Fugazi - Red Medicine
Drive Like Jehu - Yank Crime
Fugazi - End Hits
Spore - Eponymous
Turnstile - GLOW ON
Chelsea Wolfe - Hiss Spun
Jozef Van Wissem & Jim Jarmusch - An Attempt to Draw Aside the Veil
Boy Harsher - Careful
Boy Harsher - Country Girl Uncut
U2 - War
The Cure - The Head on the Door
Various - The Crow OST
The Juan Maclean - Happy House Matthew Dear Vs Audion Remix




Tuesday, January 2, 2024

Fugazi - Do You Like Me

 
From Fugazi's 1995 Red Medicine. I'm going through a bit of a Fugazi bender, only I've started at the end of their career. Arguably, this has always felt a bit like two bands to me, with this record being the crux. Fugazi had always harbored an experimental side, but I'll never forget Mr. Brown playing me this record upon its release and thinking, "They sound almost as much like Sonic Youth as they do Fugazi." Not to say anyone in the band's vocal approach ever changed, but the music become considerably more dissonant, distorted and, well, weird (see track 9 Version for the best example of that on this record). Anyway, it's going on 22 years since Fugazi went on hiatus. Wow.
 


Watch:

Watched a couple of flicks over the long weekend. Here's a breakdown:

 

Letterboxd review HERE.


Letterboxd review HERE.


Letterboxd review HERE.

 

Letterboxd review HERE.


Letterbxd review HERE.




Read:

Had a lazy New Year's Day with K. I ended up blowing through the last 150 pages or so of Jeff Vandermeer's Authority and beginning Acceptance, the third and final book in his Southern Reach Trilogy.

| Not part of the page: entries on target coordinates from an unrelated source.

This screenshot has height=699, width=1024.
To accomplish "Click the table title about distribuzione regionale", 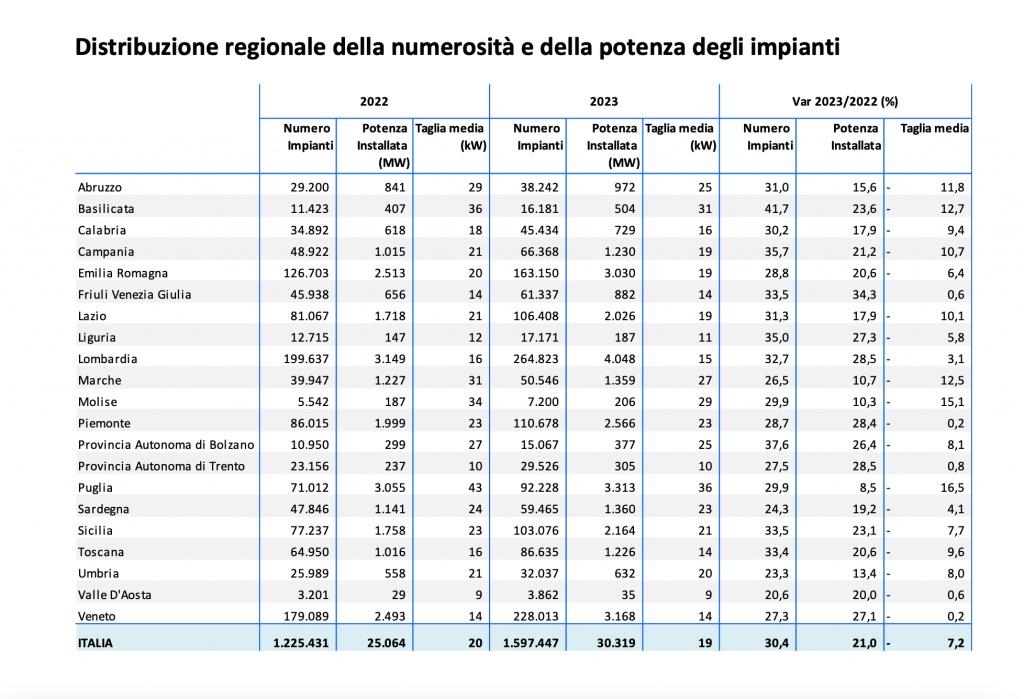I will [457, 47].
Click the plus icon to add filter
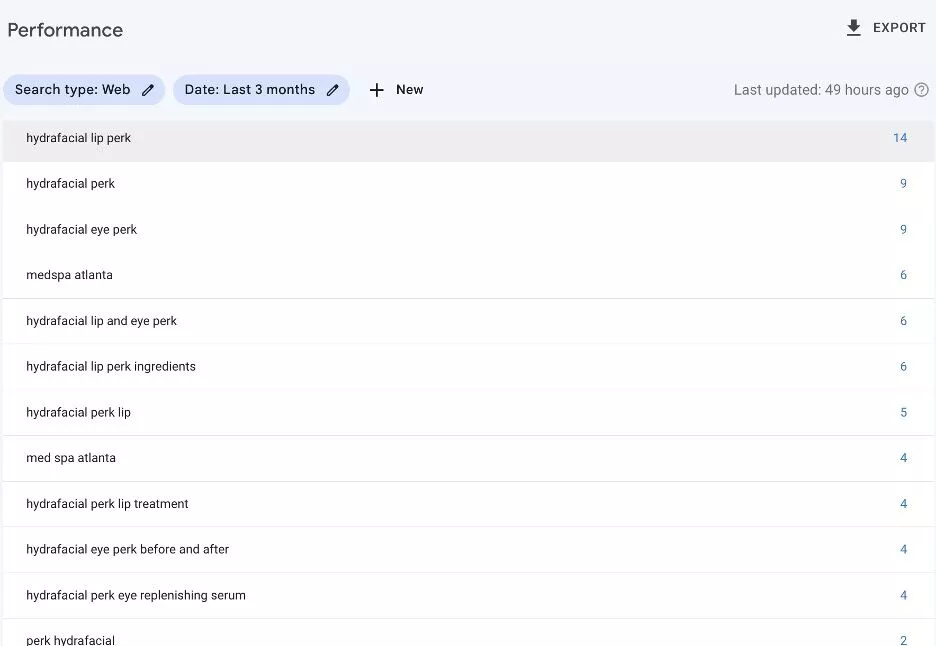 pyautogui.click(x=377, y=90)
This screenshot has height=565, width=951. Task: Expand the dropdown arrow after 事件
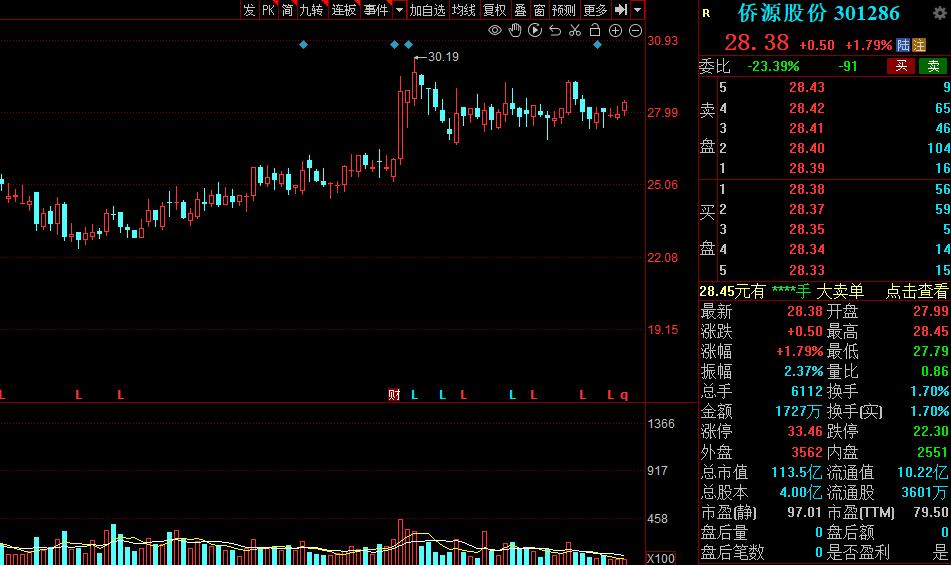(x=399, y=10)
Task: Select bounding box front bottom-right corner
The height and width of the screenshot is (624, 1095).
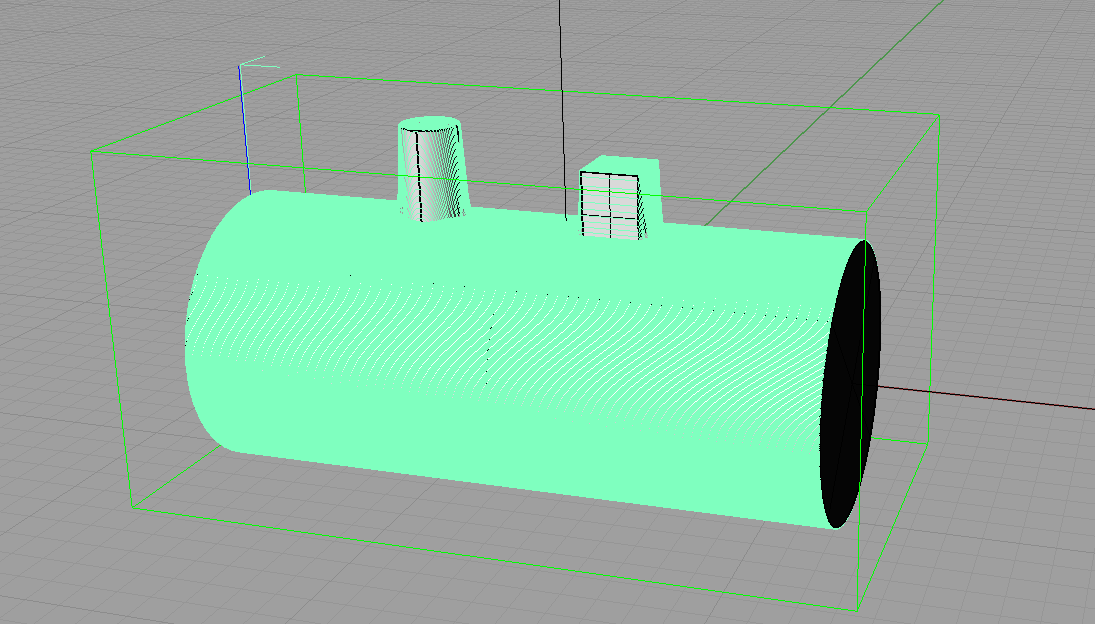Action: [858, 610]
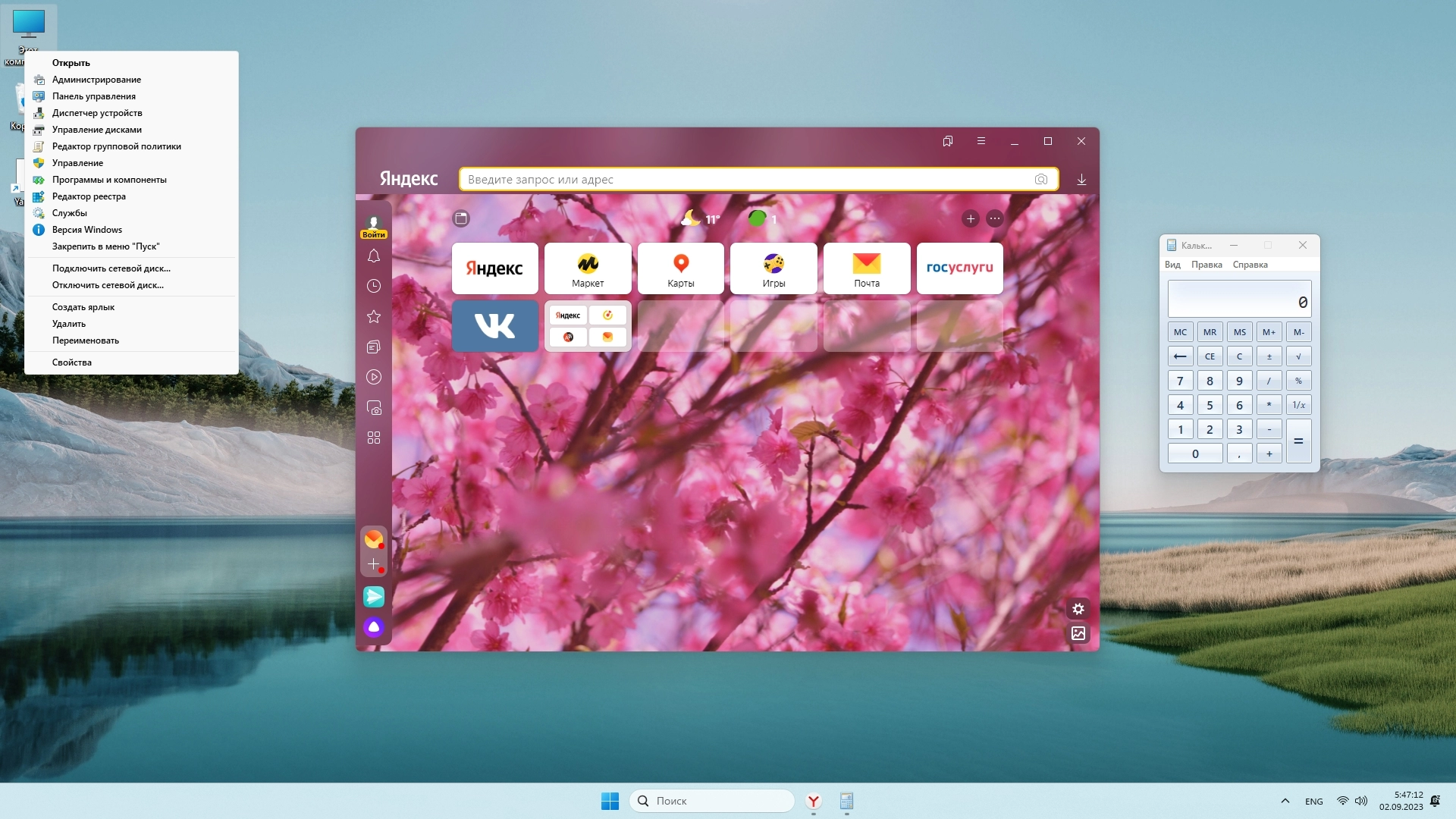Open bookmarks star in sidebar
Screen dimensions: 1456x819
pyautogui.click(x=373, y=317)
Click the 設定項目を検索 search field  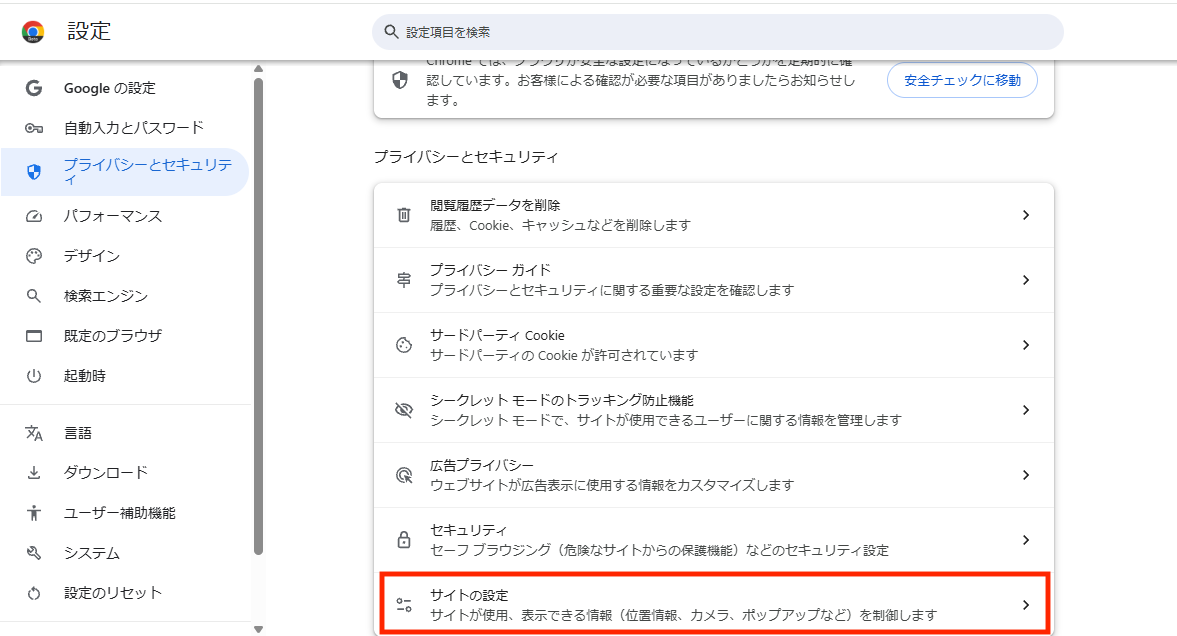(x=717, y=32)
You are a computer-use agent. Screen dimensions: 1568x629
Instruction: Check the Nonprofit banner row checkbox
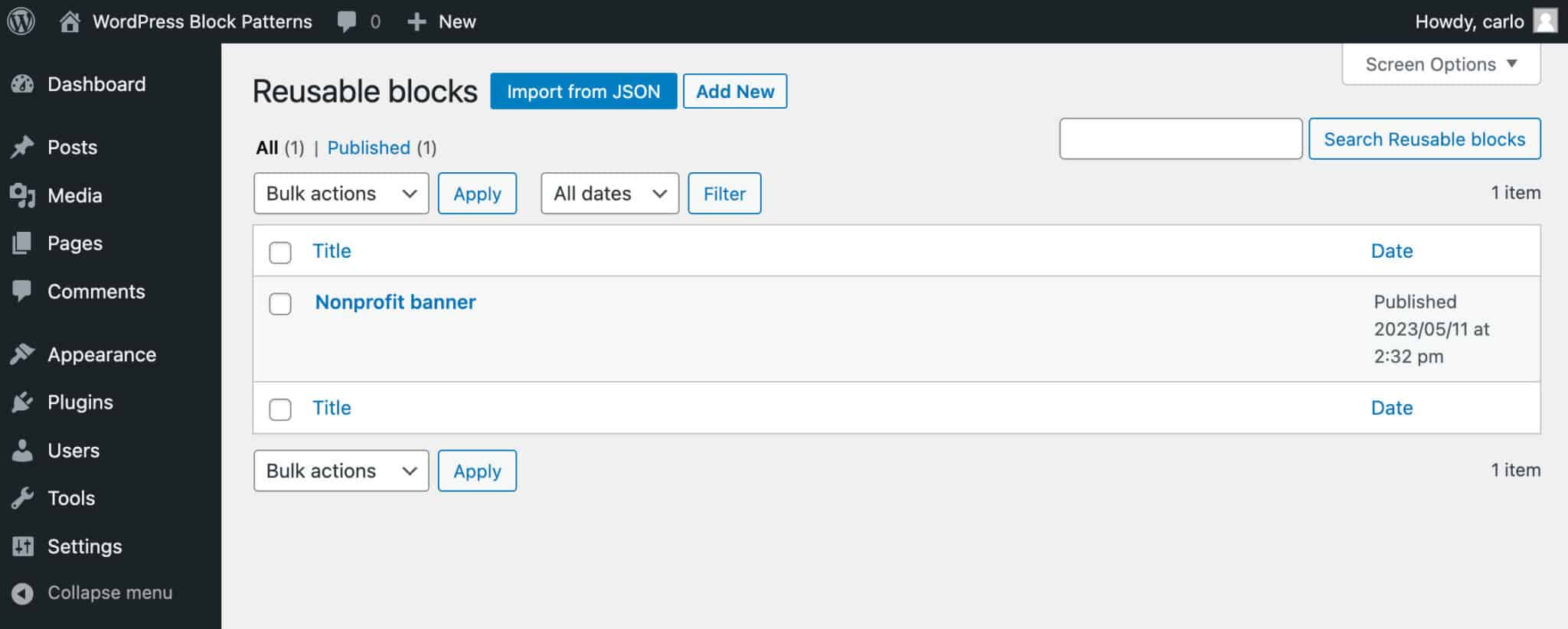(x=280, y=304)
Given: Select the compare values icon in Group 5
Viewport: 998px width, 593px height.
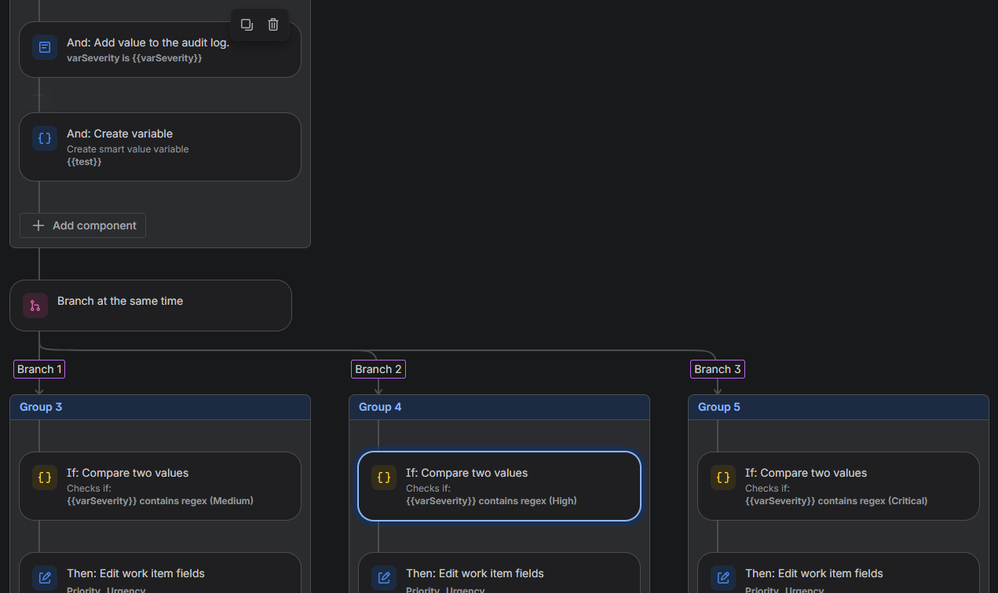Looking at the screenshot, I should (722, 477).
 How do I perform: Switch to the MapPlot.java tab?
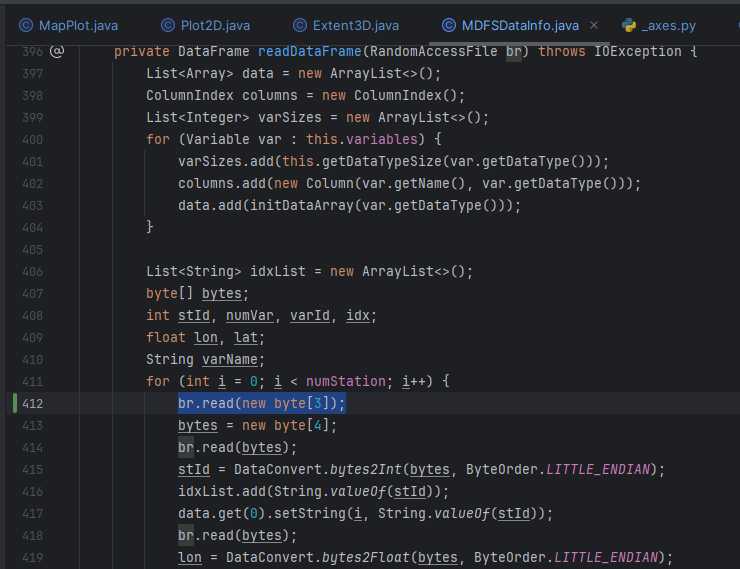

If you follow my Letterboxd link above for Alex Garland's adaptation of book one, Annihilation, you'll see that I mention watching the Blu-Ray extras for the film and seeing Garland talk about having to wrap his head around adapting that novel because it is so internal (those aren't Garland's words, I'm paraphrasing for simplicity's sake). Authority is even more an 'interior' novel, introducing the idea that the Psychologist character from the first novel was actually the Director of the Southern Reach Program, and after losing her during the events of Annihilation, Authority introduces and follows her replacement, the appropriately named Control, aka John Rodriguez, who is brought in under false pretenses to shore up the project, only to encounter hostile subordinates and a deepening mystery as to just why the Director went in on what she essentially had to know would be an ill-fated expedition.

Both these first two books in the series have been more intellectual than guttural, which incidentally makes for a great example of how Garland made his film, switching out the deepening paranoia and madness inherently easier to exhibit in a first-person novel than a film to extremely horrific body horror imagery (the 'snakes' in Mayer's stomach). Authority reads to me like a Horror/Espionage mashup; in fact, Authority reminded me a lot of Charles Stross' Laundry Files series.

On to the third and final book in the series now, and I really do not have any idea what to expect. Which is a fantastic way to go into the last volume of a series. One thing I did expect and thus far can confirm, Acceptance fills in some of the gaps left by previous volumes and is every bit as intellectually riveting as its predecessors. 




Playlist:

Fugazi - Red Medicine
Fugazi - The Argument
Fugazi - End Hits
Fugazi - In On the Killtaker
Earthless - Rhythms From A Cosmic Sky
Wayfarer - American Gothic
The Bronx - IV
Julee Cruise - Floating Into the Night
Henry Mancini - Charade OST
U2 - War
Emilie Levienaise-Farrouch - Censor OST




Card:

One card from Missi's Raven Deck to set the tone of the new year:


Knowledge is key for the coming year.

This feels like a huge affirmation to a concern that has been growing in me for some time. I feel as though my learning has stagnated, and might have taken with it some of my general 'knowledge base.' I've been left thinking I'm in too good a position, and perhaps need to find way to challenge myself a bit beyond thinking/writing on film/music/comics and literature.